- DOCUMENT SEGMENT -
Suppose that G is completely solvable. Then starting from $$\phi\in {\mathfrak g}^*$$, we can construct an irreducible unitary representation $$\nu_{\phi}$$ of G. This procedure permits us to parametrize the unitary dual $$\hat G$$ of G by the orbit space $${\mathfrak g}^*/G$$ under coadjoint action of G. For $$\pi\in \hat G$$, we denote by $$\Omega_{\pi}$$ the corresponding G-orbit. Then we have the following decomposition formula for the restriction $$\pi |_ H:$$ $\pi |_ H=\int^{\oplus}_{p(\Omega_{\pi})/H}n_{\psi}\nu_{\psi}d\lambda ({\dot \phi}),$ where p: $${\mathfrak g}^*\to {\mathfrak h}^*$$ is the canonical projection, $$\lambda$$ is the push-forward of the canonical invariant measure on $$\Omega_{\pi}$$ under $${\mathfrak g}^*\to {\mathfrak h}^*/H$$, and the multiplicity $$n_{\psi}$$ is given by the number of H- orbits contained in $$\Omega_{\pi}\cap p^{-1}(H\cdot \phi)$$.

Stored entries
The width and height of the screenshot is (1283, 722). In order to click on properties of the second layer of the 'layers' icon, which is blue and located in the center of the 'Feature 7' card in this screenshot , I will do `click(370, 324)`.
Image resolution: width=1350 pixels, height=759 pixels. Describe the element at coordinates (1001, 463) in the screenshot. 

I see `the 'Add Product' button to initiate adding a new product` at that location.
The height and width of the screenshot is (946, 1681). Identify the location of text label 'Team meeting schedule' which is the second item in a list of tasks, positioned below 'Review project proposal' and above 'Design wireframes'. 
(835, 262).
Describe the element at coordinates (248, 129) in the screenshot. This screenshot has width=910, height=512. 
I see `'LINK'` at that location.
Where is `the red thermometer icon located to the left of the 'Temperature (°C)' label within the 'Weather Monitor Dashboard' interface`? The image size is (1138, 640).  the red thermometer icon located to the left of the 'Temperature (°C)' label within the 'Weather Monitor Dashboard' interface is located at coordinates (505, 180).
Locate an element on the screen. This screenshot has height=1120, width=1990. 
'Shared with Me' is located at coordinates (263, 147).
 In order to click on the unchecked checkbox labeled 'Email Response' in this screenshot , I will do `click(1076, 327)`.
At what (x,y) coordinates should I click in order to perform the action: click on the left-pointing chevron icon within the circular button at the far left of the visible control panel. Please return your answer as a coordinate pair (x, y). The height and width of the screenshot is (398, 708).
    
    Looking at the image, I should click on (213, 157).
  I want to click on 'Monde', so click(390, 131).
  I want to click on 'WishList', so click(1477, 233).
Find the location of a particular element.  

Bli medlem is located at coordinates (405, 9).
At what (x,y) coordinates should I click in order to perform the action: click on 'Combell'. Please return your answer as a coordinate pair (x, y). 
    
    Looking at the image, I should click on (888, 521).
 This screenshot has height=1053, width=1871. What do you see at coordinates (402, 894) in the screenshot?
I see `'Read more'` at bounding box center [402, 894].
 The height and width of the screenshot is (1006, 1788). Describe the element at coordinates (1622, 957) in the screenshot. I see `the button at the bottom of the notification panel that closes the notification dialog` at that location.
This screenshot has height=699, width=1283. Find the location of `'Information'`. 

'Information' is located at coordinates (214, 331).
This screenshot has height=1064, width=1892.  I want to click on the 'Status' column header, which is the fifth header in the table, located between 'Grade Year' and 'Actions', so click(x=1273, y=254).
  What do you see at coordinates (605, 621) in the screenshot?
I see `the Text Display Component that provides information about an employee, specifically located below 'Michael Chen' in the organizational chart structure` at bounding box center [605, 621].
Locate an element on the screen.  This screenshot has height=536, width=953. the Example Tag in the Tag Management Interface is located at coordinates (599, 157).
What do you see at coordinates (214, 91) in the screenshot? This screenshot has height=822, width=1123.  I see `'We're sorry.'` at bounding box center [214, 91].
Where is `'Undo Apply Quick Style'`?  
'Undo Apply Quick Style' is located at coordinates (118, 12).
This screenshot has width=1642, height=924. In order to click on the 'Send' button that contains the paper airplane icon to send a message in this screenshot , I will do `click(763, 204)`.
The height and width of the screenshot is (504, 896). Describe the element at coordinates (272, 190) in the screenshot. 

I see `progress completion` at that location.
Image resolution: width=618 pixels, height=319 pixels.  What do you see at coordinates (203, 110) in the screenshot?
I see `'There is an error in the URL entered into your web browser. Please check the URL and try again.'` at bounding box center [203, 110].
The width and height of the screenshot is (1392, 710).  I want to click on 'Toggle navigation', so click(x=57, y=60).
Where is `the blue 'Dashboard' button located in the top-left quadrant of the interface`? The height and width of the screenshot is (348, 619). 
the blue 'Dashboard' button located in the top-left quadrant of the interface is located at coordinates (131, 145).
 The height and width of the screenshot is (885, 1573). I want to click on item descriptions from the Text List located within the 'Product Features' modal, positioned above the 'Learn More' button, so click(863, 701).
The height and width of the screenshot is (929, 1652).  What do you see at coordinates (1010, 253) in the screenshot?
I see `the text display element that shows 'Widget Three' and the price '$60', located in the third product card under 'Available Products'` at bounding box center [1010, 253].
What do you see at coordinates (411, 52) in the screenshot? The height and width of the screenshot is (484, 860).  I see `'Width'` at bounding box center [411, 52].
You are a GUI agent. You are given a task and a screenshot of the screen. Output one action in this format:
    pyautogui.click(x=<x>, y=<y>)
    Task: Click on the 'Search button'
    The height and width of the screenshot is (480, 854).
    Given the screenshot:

- CHALLENGES -
- A) Repeat the entire passage on representations of completely solvable groups word for word.
- B) State how many lines of the entries contain the word "card", giving only the number.

- OUTPUTS FOR THE TASKS -
- A)
Suppose that G is completely solvable. Then starting from $$\phi\in {\mathfrak g}^*$$, we can construct an irreducible unitary representation $$\nu_{\phi}$$ of G. This procedure permits us to parametrize the unitary dual $$\hat G$$ of G by the orbit space $${\mathfrak g}^*/G$$ under coadjoint action of G. For $$\pi\in \hat G$$, we denote by $$\Omega_{\pi}$$ the corresponding G-orbit. Then we have the following decomposition formula for the restriction $$\pi |_ H:$$ $\pi |_ H=\int^{\oplus}_{p(\Omega_{\pi})/H}n_{\psi}\nu_{\psi}d\lambda ({\dot \phi}),$ where p: $${\mathfrak g}^*\to {\mathfrak h}^*$$ is the canonical projection, $$\lambda$$ is the push-forward of the canonical invariant measure on $$\Omega_{\pi}$$ under $${\mathfrak g}^*\to {\mathfrak h}^*/H$$, and the multiplicity $$n_{\psi}$$ is given by the number of H- orbits contained in $$\Omega_{\pi}\cap p^{-1}(H\cdot \phi)$$.

- B) 2